Manafort entered the court in a wheelchair due to his gout, and addressed the judge, asking her for leniency in sentencing. He said that he took responsibility for his actions, and was ashamed of his previous conduct.
“This case has taken everything from me, already,” he said. “Please let my wife and I be together.”
The ruling closes out the special counsel’s prosecution of Manafort, who was accused of a wide range of crimes, including money laundering, failing to disclose lobbying income, and obstruction of justice.
“It is hard to overstate the number of lies and the amount of fraud and the amount of money involved,” Judge Jackson said during sentencing. “A significant portion of his career has been spent gaming the system.”
Jackson was careful to point out that this ruling has nothing to do with Robert Mueller’s investigation into Russian tampering in the 2016 presidential election, and that she wasn’t making a ruling on Manafort as a person. She said that any involvement in Russian collusion was not addressed nor resolved by this sentencing.
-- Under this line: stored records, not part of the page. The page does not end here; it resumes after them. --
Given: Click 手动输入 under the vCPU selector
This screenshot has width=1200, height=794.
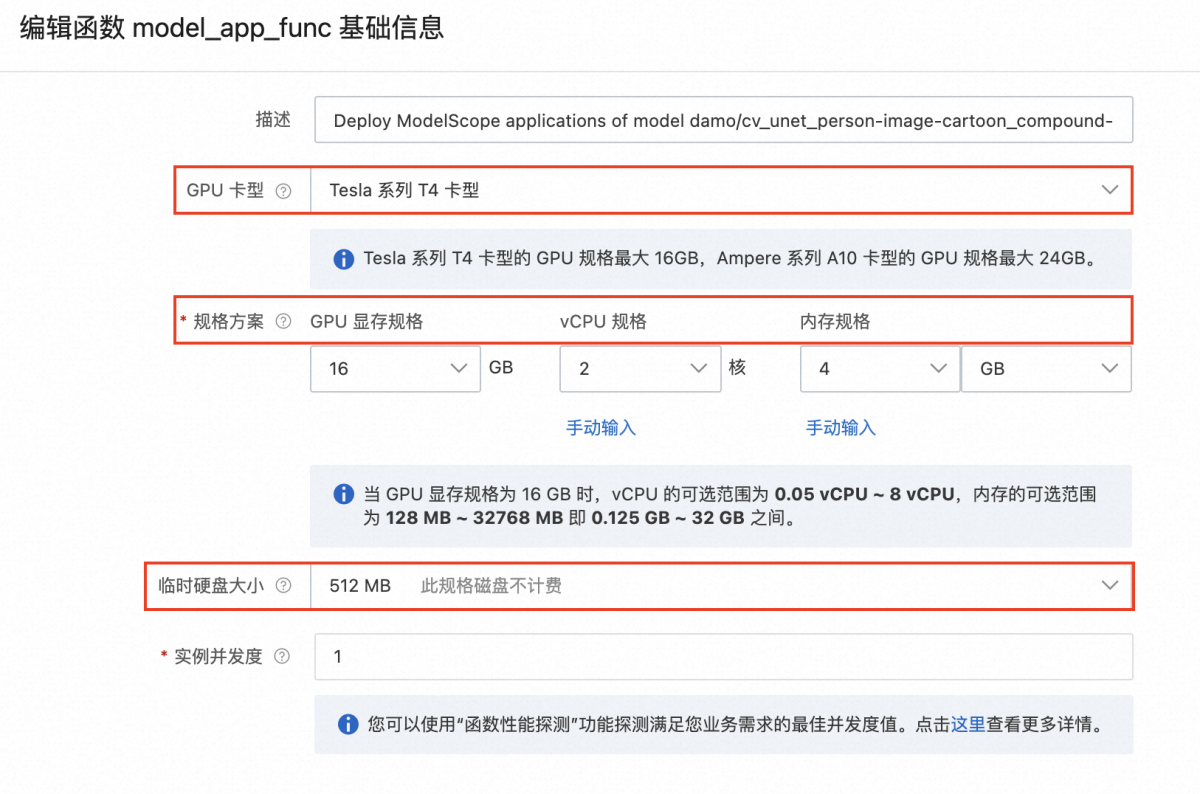Looking at the screenshot, I should [600, 427].
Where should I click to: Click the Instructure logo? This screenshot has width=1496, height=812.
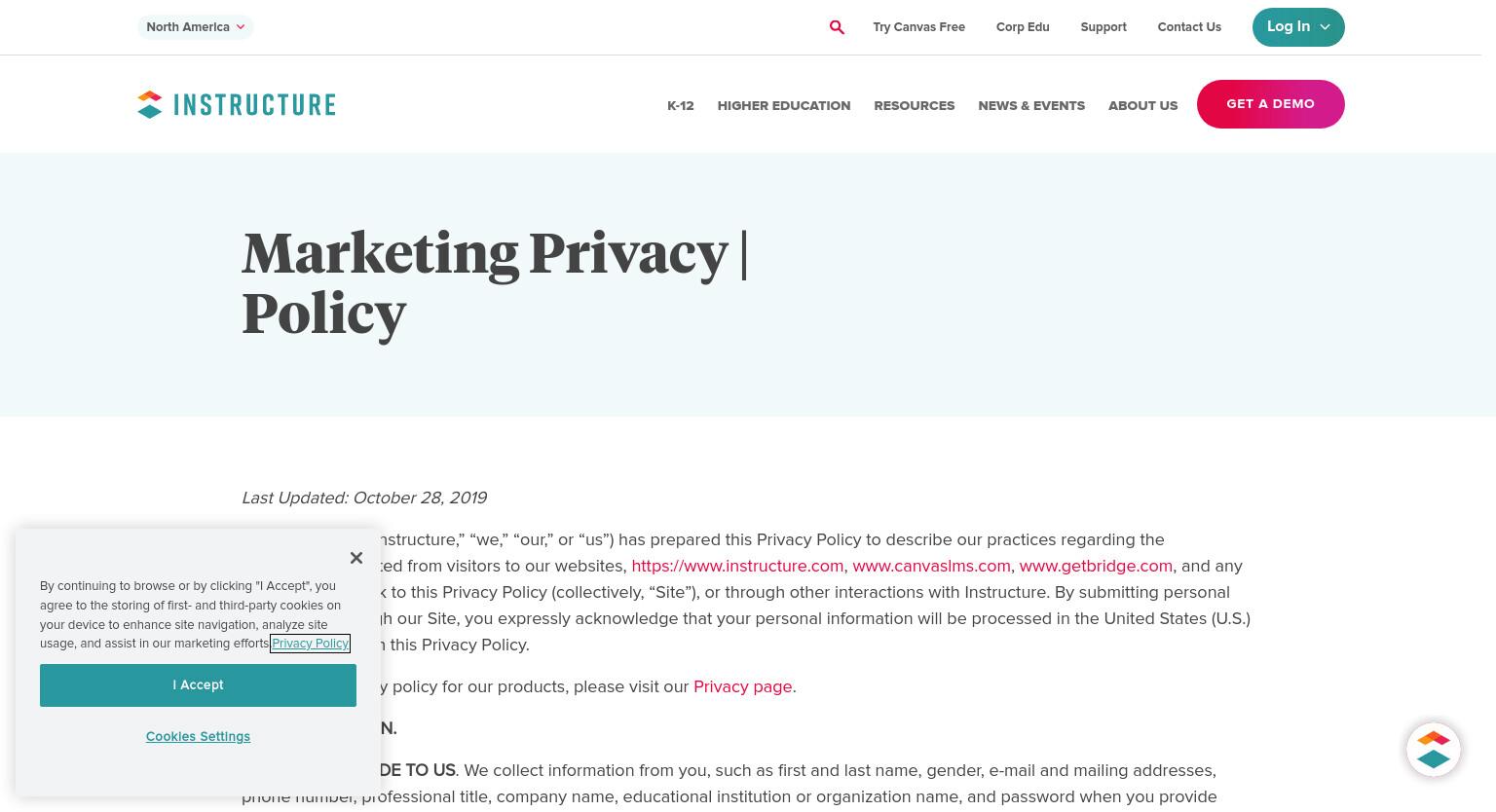[x=237, y=104]
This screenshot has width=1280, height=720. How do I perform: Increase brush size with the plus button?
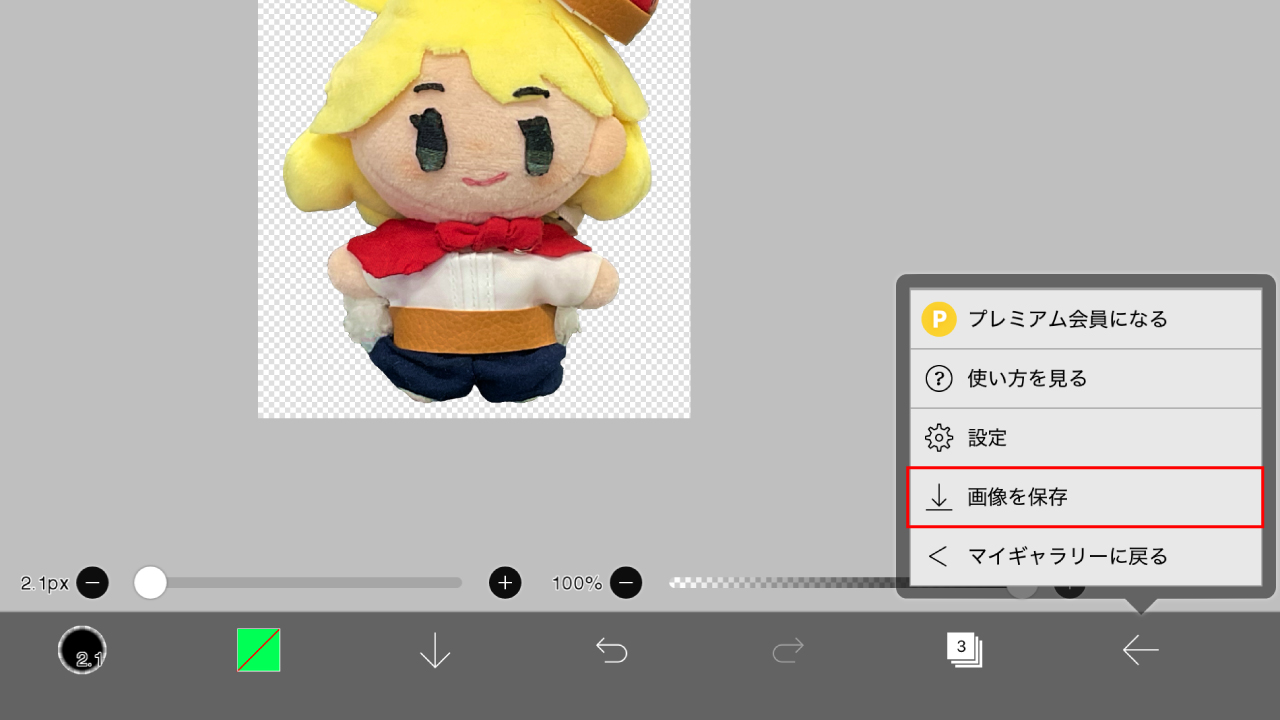(505, 582)
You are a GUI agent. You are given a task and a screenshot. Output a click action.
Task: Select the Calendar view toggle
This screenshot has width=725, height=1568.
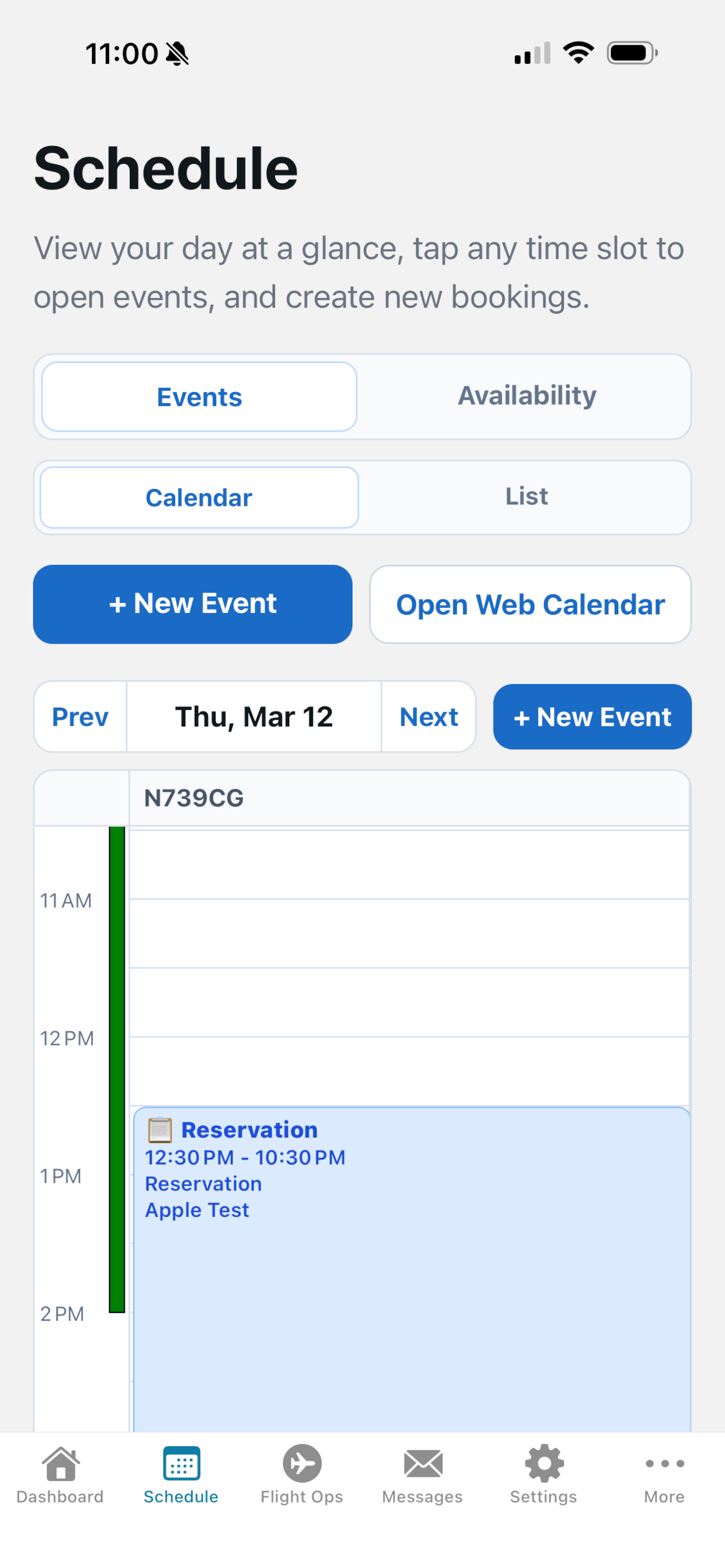click(198, 497)
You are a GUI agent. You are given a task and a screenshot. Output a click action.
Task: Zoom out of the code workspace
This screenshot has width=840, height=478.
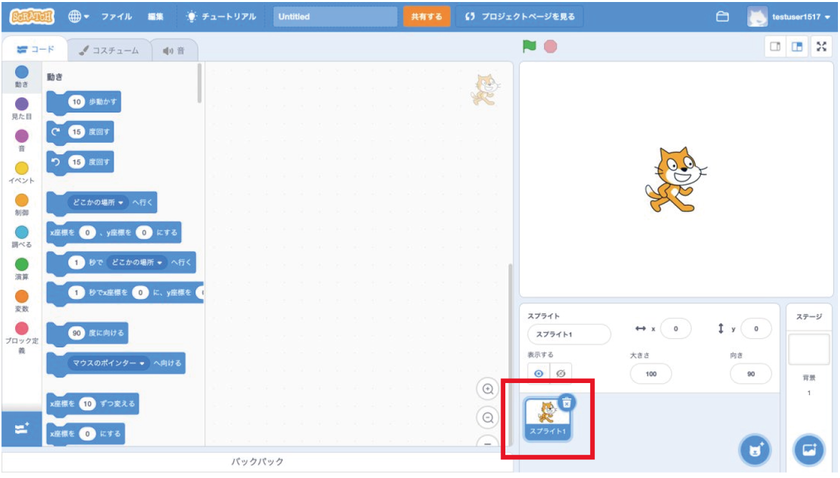pos(488,417)
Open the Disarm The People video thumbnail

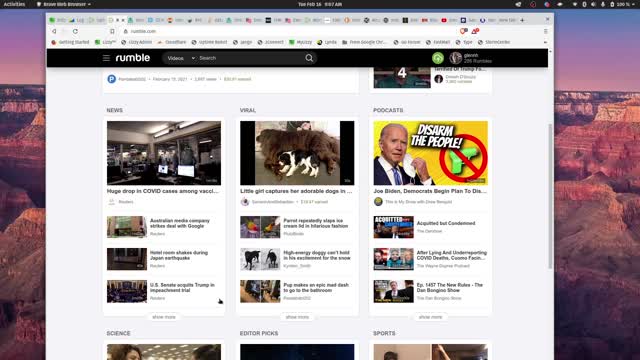[x=430, y=153]
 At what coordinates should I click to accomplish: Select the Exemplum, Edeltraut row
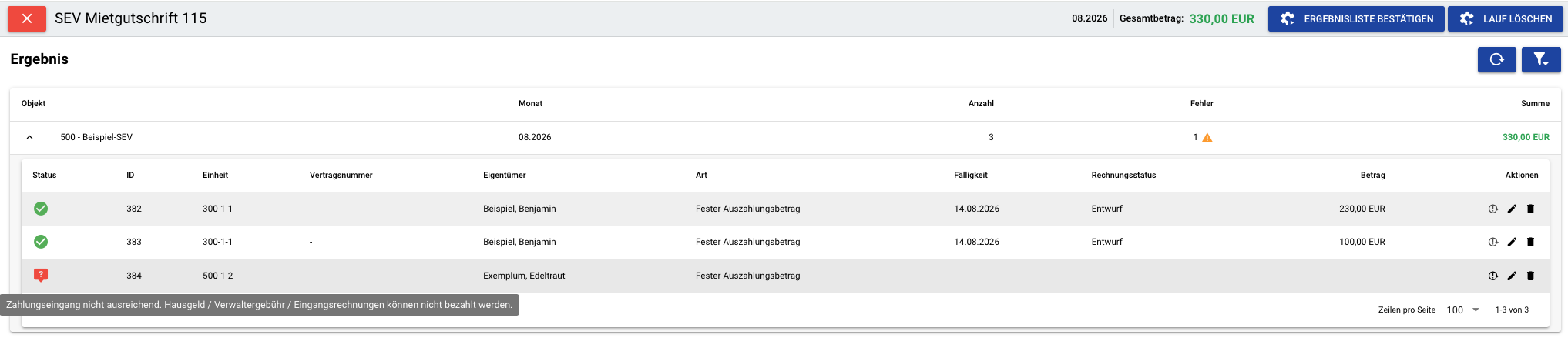[x=786, y=276]
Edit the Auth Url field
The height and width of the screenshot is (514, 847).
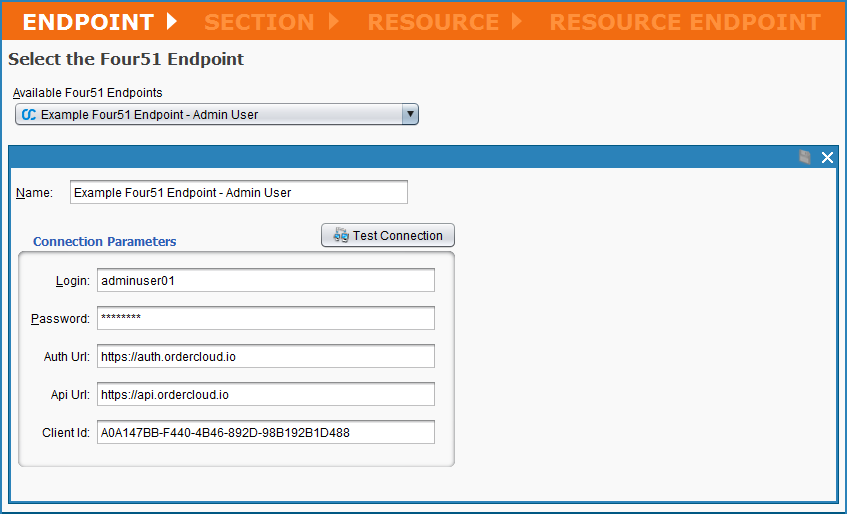[265, 356]
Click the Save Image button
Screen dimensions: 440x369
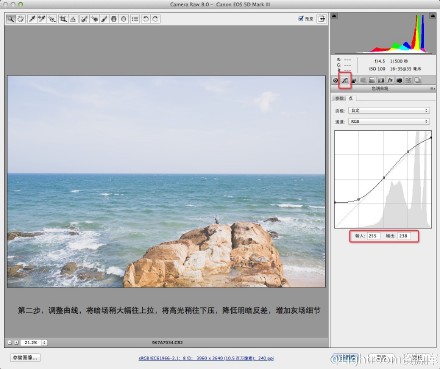coord(25,358)
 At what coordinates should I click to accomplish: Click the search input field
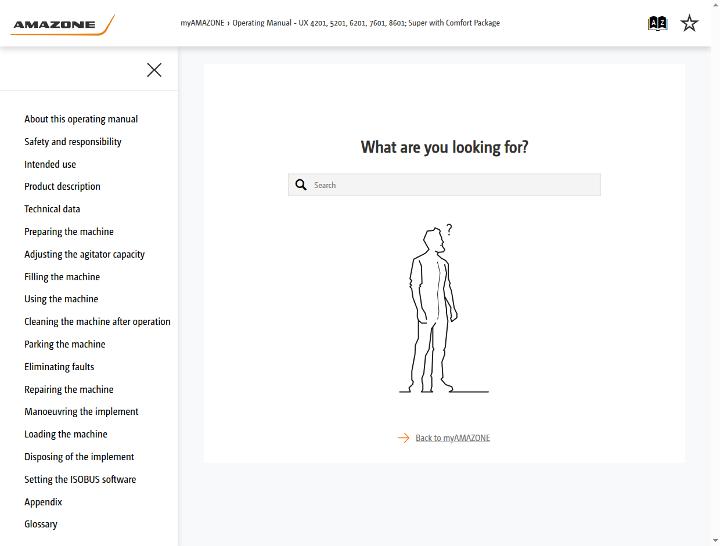click(444, 185)
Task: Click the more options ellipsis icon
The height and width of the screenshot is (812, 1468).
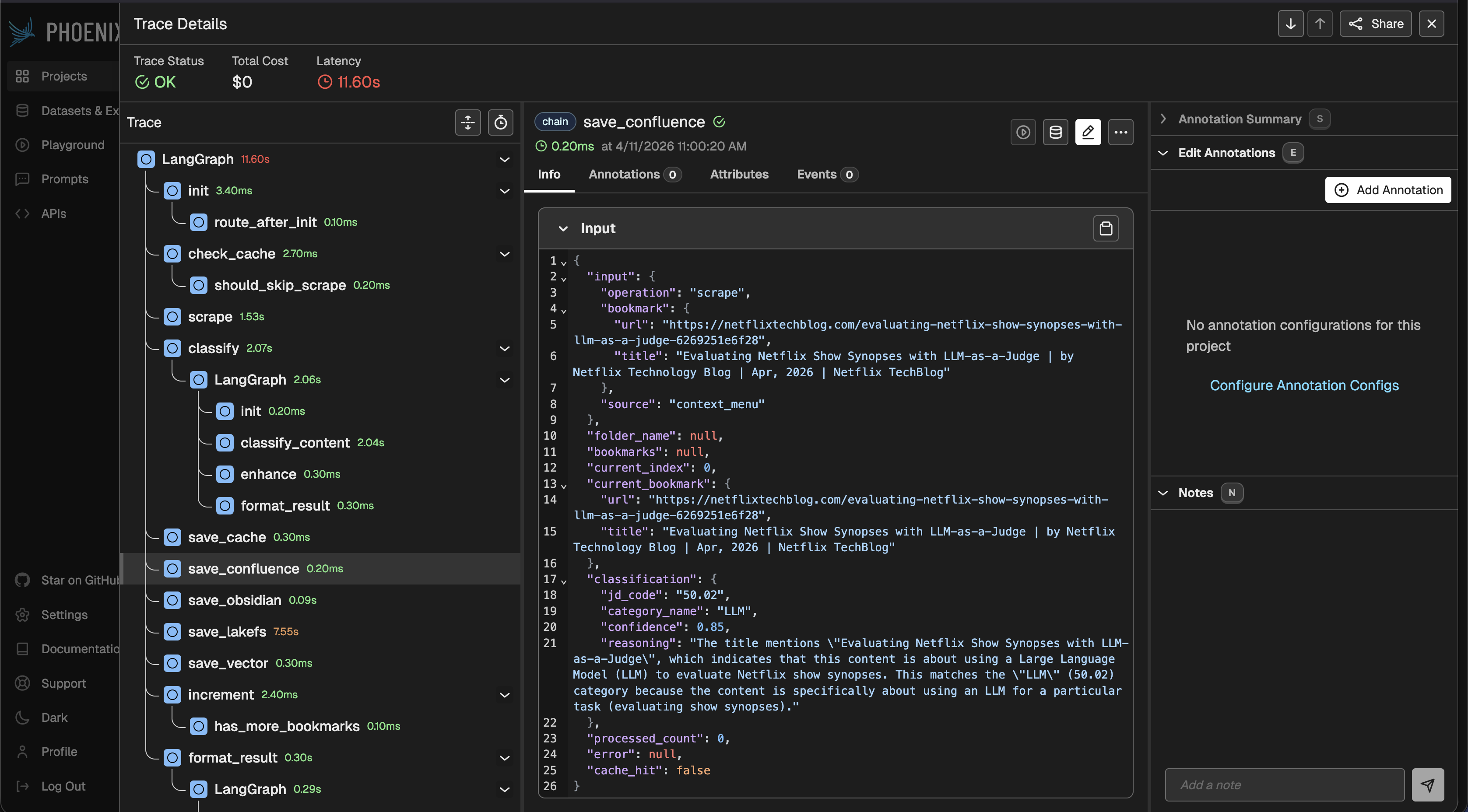Action: 1120,132
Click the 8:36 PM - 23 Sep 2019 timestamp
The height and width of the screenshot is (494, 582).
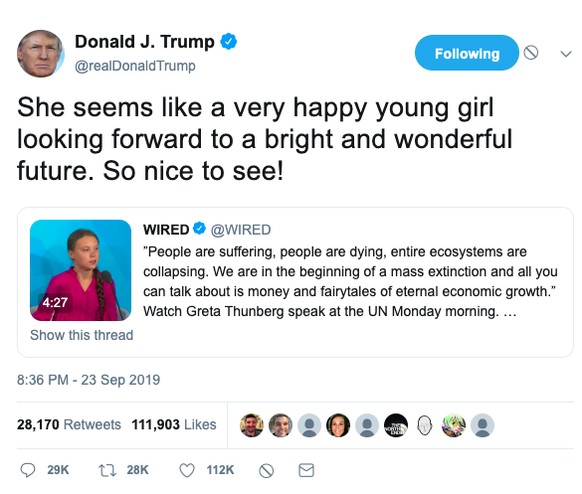click(88, 380)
#BREAKING: Second Manafort sentencing puts total prison time at 7 1/2 years https://t.co/FGcr0uow9T pic.twitter.com/BAVPB4ZhrZ
— The Hill (@thehill) March 13, 2019
Andrew Weissmann, one of the top officials in Mueller’s investigation, wasn’t so careful with his language. He accused Manafort of tampering with witnesses and lying to prosecutors.
“He served to undermine — not promote — American ideals of honesty, transparency and playing by the rules,” he said.
Last week, Manafort was sentenced in Virginia — by Judge T. S. Ellis III — on eight felony counts of tax evasion, bank fraud, and failure to disclose foreign bank accounts. He was given what many saw as an overly-lenient sentence of 47 months in prison. Jackson said that her sentence had nothing to do with the one imposed by a previous court.
“What is happening today is not and cannot be a review and a revision by a sentence imposed by another court,” Judge Jackson said.
Manafort is the fifth person to be sentenced in association with Robert Mueller’s investigation. Trump has repeatedly criticized the investigation into Manafort, saying that his former campaign manager is being treated like a greater criminal than Al Capone.
Looking back on history, who was treated worse, Alfonse Capone, legendary mob boss, killer and “Public Enemy Number One,” or Paul Manafort, political operative & Reagan/Dole darling, now serving solitary confinement – although convicted of nothing? Where is the Russian Collusion?